To reheat, air fry at 375°F for 4–6 minutes, shaking once, until hot and re-crisped. If it seems dry, add a tiny drizzle of olive oil after reheating and finish with fresh lemon zest and a little extra Pecorino.
For more air fryer reheating guides, check Air Fryer Reheating Guide.
FAQ
- Do I need to boil gnocchi before air frying?
No. For this recipe, cook the gnocchi straight from the package. Boiling adds moisture and makes it harder to get a crisp exterior in the air fryer. - Why isn’t my gnocchi getting crispy in the air fryer?
The most common causes are overcrowding and too much oil. Spread the gnocchi in a single layer and cook in batches if needed, and use just enough oil to lightly coat. - Can I use frozen gnocchi?
Yes, and it works well. Add a few extra minutes and shake the basket an extra time so the outside browns evenly. - When should I add the lemon juice so it doesn’t make the gnocchi soggy?

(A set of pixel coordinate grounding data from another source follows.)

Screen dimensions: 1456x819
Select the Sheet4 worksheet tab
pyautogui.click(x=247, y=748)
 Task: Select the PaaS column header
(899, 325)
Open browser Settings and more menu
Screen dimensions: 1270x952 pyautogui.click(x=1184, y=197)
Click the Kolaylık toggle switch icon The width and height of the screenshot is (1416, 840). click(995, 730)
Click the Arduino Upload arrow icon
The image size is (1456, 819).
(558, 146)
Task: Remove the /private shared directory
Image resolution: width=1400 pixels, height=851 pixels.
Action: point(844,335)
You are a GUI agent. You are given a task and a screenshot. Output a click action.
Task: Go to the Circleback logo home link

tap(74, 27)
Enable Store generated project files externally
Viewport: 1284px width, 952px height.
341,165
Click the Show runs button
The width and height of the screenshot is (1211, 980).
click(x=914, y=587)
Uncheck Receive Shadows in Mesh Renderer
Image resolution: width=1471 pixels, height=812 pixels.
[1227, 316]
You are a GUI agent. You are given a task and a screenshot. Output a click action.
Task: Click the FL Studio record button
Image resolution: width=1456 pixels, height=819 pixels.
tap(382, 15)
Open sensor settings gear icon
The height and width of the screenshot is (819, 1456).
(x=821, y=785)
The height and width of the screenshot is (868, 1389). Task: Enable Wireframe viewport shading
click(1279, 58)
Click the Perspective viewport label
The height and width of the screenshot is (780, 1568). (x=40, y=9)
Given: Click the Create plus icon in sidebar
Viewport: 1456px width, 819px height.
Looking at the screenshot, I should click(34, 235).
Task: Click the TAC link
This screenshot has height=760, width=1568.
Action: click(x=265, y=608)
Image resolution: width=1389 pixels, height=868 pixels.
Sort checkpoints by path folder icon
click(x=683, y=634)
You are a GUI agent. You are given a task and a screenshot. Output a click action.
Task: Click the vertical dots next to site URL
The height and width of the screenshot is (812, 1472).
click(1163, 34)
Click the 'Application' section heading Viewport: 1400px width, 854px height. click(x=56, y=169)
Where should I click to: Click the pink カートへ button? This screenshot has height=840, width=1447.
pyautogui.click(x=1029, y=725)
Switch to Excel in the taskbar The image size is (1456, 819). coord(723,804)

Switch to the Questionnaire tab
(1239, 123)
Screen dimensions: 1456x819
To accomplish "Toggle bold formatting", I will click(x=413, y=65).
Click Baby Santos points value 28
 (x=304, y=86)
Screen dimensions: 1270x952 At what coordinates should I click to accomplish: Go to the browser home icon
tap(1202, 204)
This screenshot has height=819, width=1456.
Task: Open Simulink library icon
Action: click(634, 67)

Toss the hot gnocchi with lemon zest first, then add a small amount of juice and taste. Adding lots of juice at once can soften the crust, so build it gradually. - Is Pecorino Romano the same as Parmesan?
They’re different cheeses: Pecorino is made from sheep’s milk and is saltier and sharper. Parmesan is nuttier and milder, and you can substitute it if you prefer.